**Request**. Convert the rows, starting with the line containing "Task: Select the" and going on through the line containing "Action: tap(1415, 289)", into a two-column CSV with the headers input and output. Give one CSV line per row, holding its text and its answer, with each field quoted, line breaks replaced by spaces, and pictures left out.

++++ Dataset excerpts

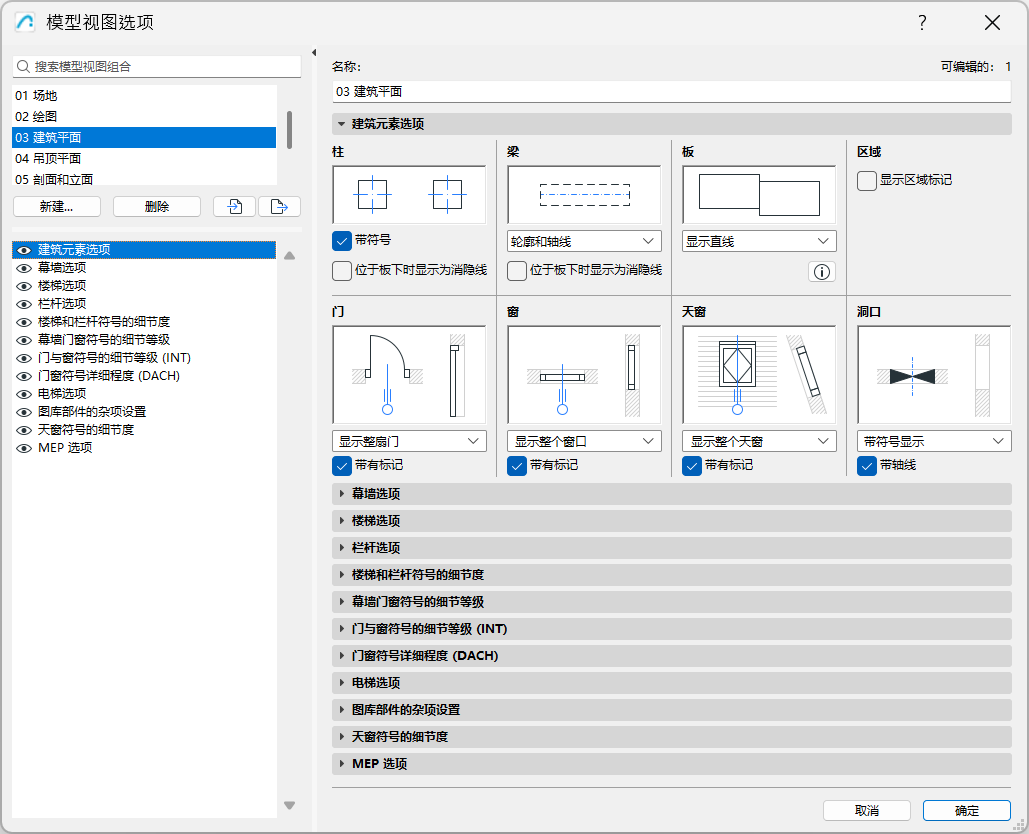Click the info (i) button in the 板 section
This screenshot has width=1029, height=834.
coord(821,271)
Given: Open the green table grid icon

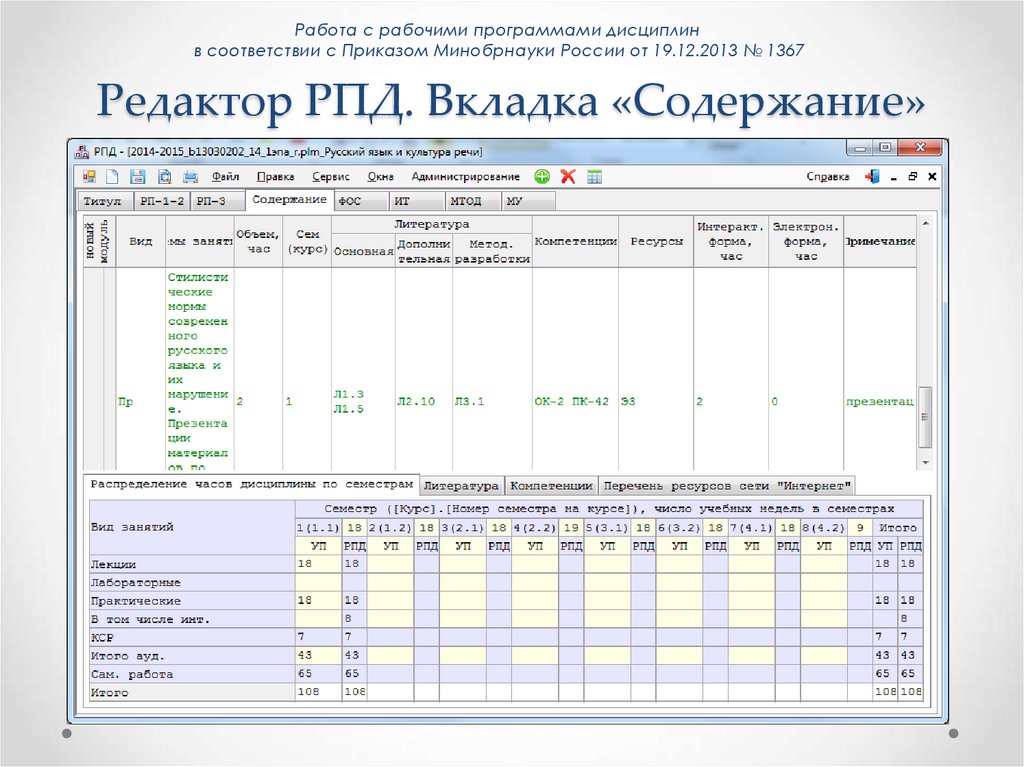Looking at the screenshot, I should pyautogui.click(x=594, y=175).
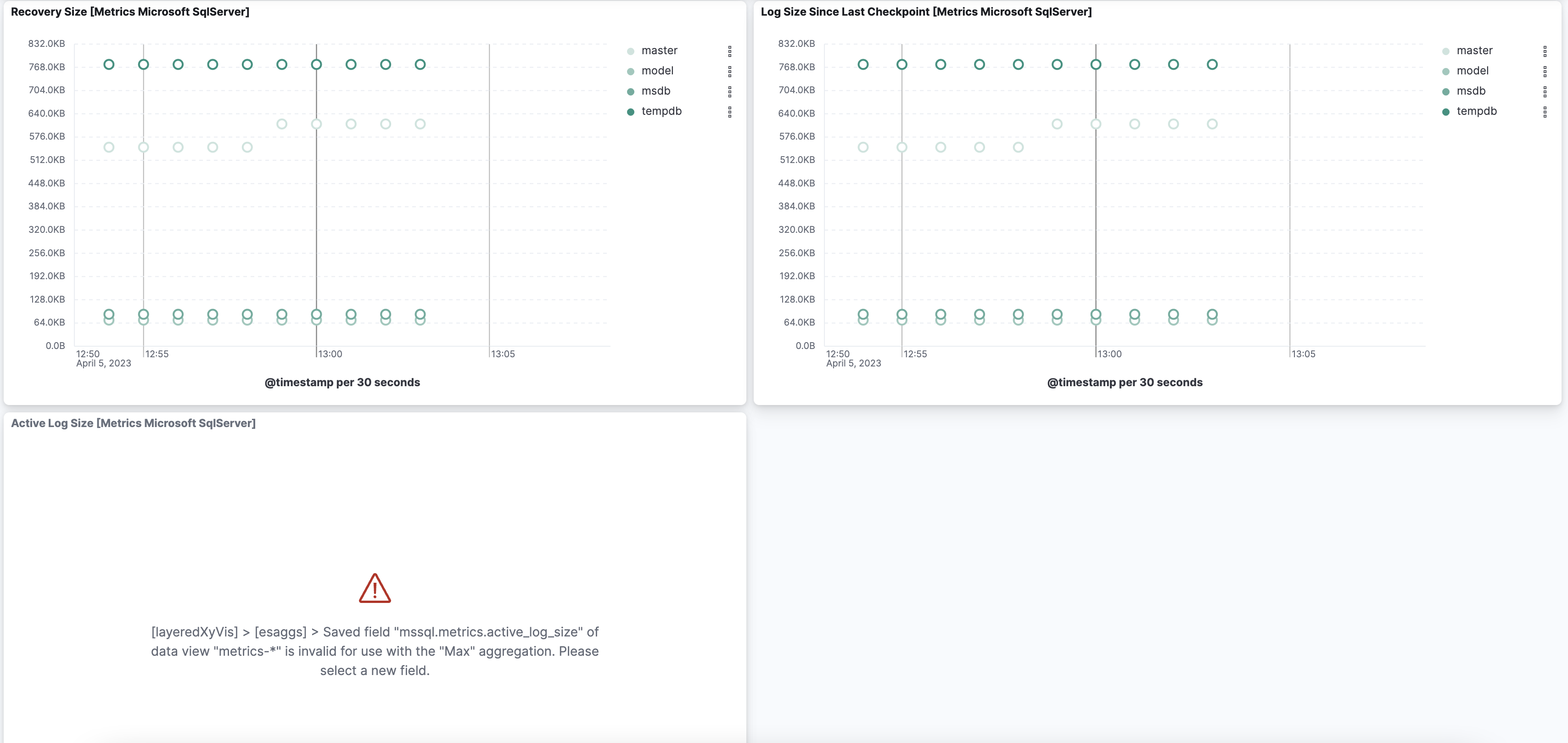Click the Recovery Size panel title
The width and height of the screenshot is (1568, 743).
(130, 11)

++++++++
++++ Dataset excerpts

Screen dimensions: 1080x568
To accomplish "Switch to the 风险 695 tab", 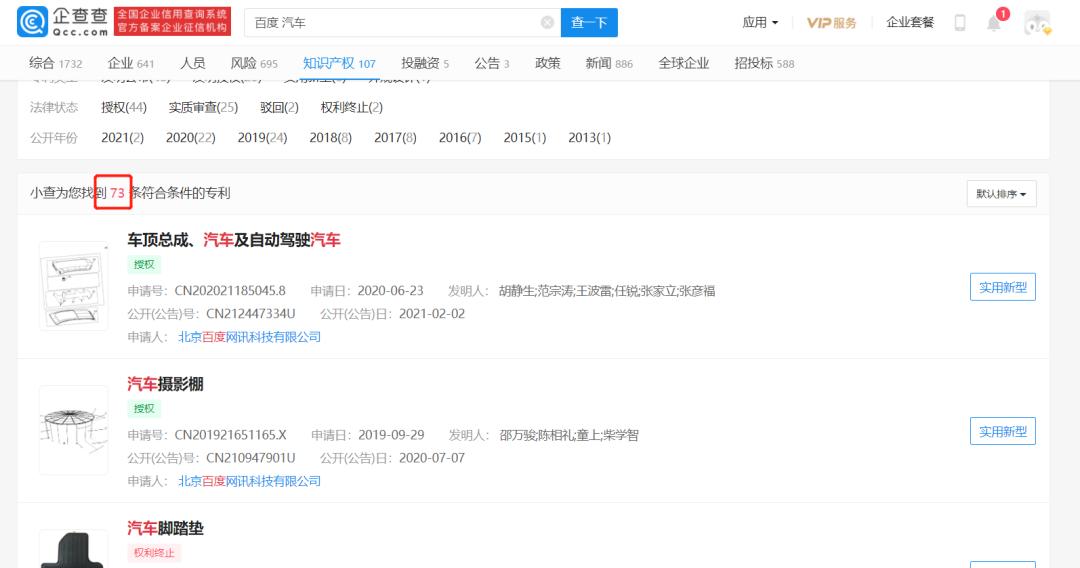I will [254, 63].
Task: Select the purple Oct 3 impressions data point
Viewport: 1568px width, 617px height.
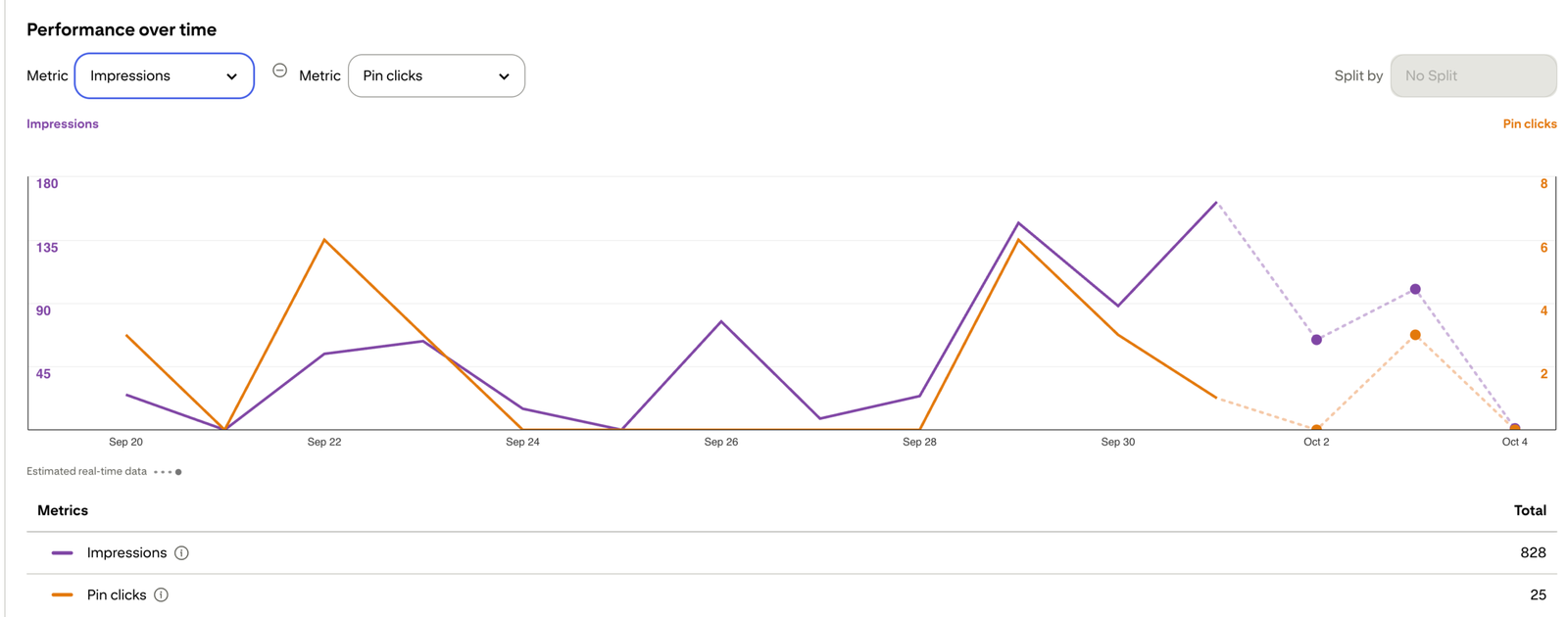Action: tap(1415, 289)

++++++++

**Output below**.
input,output
"Task: Select the purple Oct 3 impressions data point Viewport: 1568px width, 617px height.","Action: tap(1415, 289)"